• **Required action 1**:
Say whether each statement below agrees with the blog excerpt. Answer yes or no for each, and quote the words from the excerpt that decide it. (a) Jack caught dengue along with his parents. (b) After falling asleep at 12:30 a.m., Jack first woke at 3:30 a.m. (c) The excerpt calls the first month of breastfeeding the hardest.
• **Required action 2**:
Reproduce the section of the blog excerpt that opens with the words containing "Attachment Parenting, Jack, Peaceful" and closes with "and act on it.". Copy it exactly.
• **Required action 3**:
According to the blog excerpt, who fed Jack at night while his parents were sick with dengue?

• **Source document**:
══════════════════════════════

When he came home, I had some trouble breastfeeding from sheer exhaustion. So I alternated between nursing and pumping. It helped so much when hubby and I got dengue and was ill beyond belief. Jack never got the bug and my Mom helped feed him at night with my pumped milk while I lay in bed with high fever.

Soon the storm passed and we went home, all well again. I stopped pumping eventually as we steadily eased into a comfortable nursing relationship, but had I not had my breast pumps with me, it might be a different story now.

We had Jack with us for the first 2 days so he had the start of the colostrum (thick yellow fluid which has essential antibodies in them) but the next 5 days had I not pumped, firstly my breasts would have exploded (joking!) and we might have had a bumpier time trying to establish my milk supply again.

On help with breastfeeding, visit the La Leche League. For some mothers it may be tough and difficult to breastfeed initially, but don’t give up. The first month is the hardest. Once you get past that tough stage, I promise it will be worth the ride. For both of you.

Jack’s Sleep Landmark!

Attachment Parenting, Happy Baby, Jack, Peaceful Motherhood No Comments »

This is a great landmark for Jack.

Previously at night he’d be calling for me when he woke. Even if his Dad was there, he might well be nothing more than a log beside him, patting and trying to soothe him.

But last night he recognised the sleeping form of his Dad, now immune to his crying. His Dad had found him wide awake, sitting, and patting his back laughing and shrieking in delight. I’d been in the other room online. He had to call me twice before I heard him.

I went in to nurse him and he fell right back asleep. I’m so proud of him. It’s a first step towards independence. All the attachment we have been sharing has paid off.

He’s now happily playing with his Dad, crawling everywhere, the cats wandering here and there around him. He always watches them rapt, intrigued. It’s a lovely Saturday for all of us here.

Sleep Deprivation Slows Analytical Thinking

Attachment Parenting, Jack, Peaceful Motherhood No Comments »

Since day 1 I have approached motherhood algorithmically. It is always one of these few things: hunger, wind, sleepiness, diaper, attention. But it is useless when your brain is too wasted to make a clear analysis and act on it.

Jack was still hungry last night. He’d fed, cried, burped repeatedly, and wanted to sleep. He finally slept at 1230am and woke at 330am, 730am, and 11am. If I’d just fed him more at 11pm, he may have slept till 5am as he usually did, but I was just too tired.

The lack of caffeine doesn’t help. I’m used to a cup of green tea at least. Now without even OJ, I am stuck with milk, which makes me even sleepier.

══════════════════════════════

• **Record excerpts**:
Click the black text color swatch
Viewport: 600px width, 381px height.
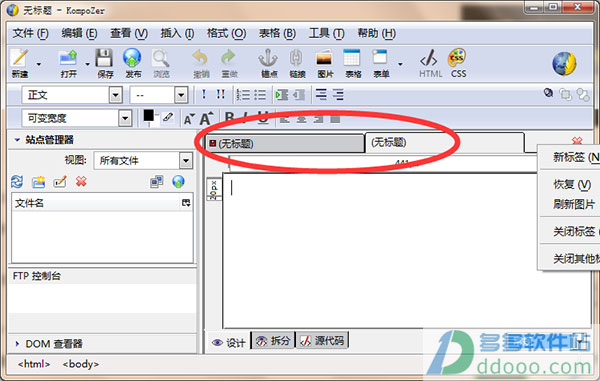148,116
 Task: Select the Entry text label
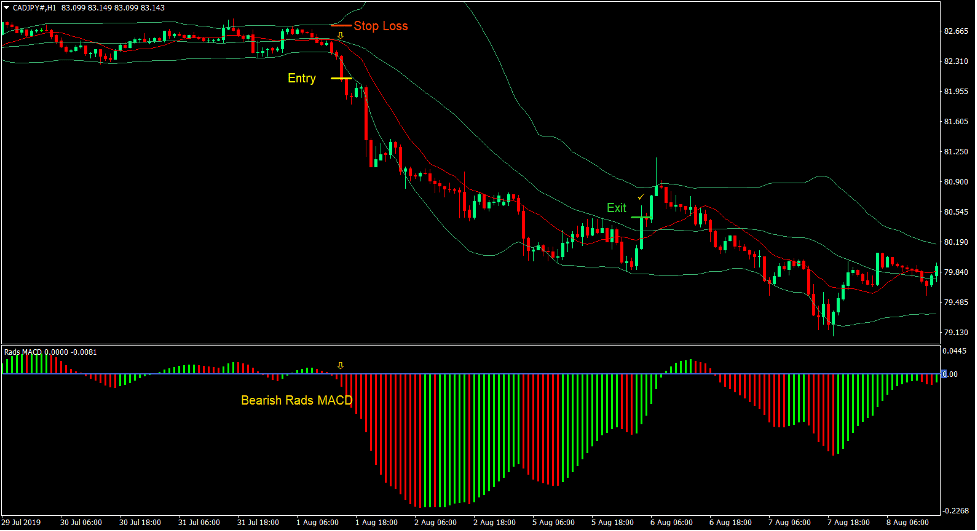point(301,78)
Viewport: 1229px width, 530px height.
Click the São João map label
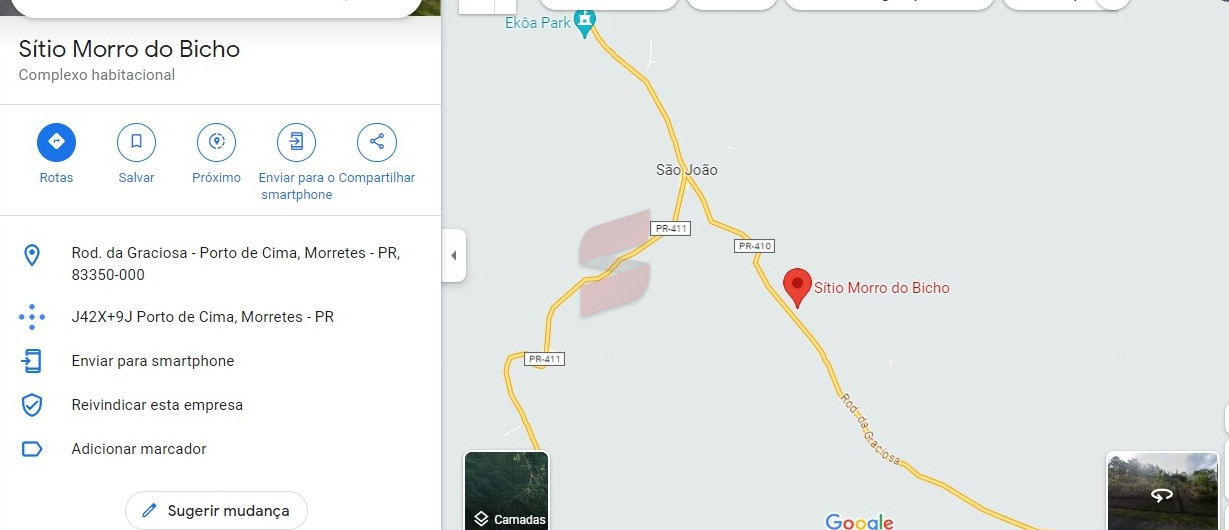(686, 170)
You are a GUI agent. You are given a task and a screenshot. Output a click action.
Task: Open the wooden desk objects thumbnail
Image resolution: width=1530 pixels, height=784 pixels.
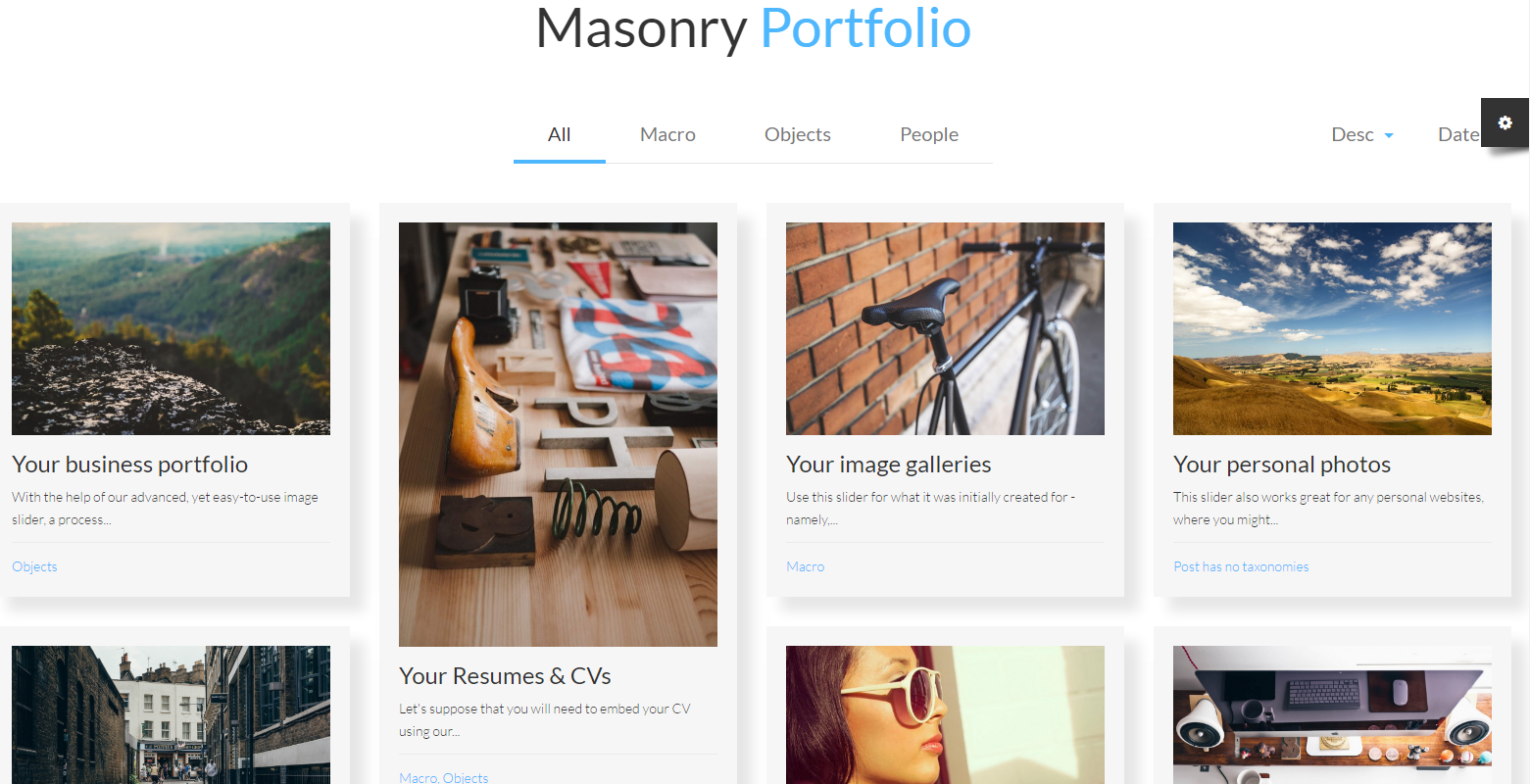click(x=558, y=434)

══════════════════════════════

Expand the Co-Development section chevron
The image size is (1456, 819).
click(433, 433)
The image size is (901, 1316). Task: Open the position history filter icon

══════════════════════════════

• **Written answer 1**:
(a) No: "Jack never got the bug"
(b) Yes: "He finally slept at 1230am and woke at 330am, 730am, and 11am."
(c) Yes: "The first month is the hardest."

• **Written answer 2**:
Attachment Parenting, Jack, Peaceful Motherhood No Comments »

Since day 1 I have approached motherhood algorithmically. It is always one of these few things: hunger, wind, sleepiness, diaper, attention. But it is useless when your brain is too wasted to make a clear analysis and act on it.

• **Written answer 3**:
The writer's Mom fed him at night with the writer's pumped milk.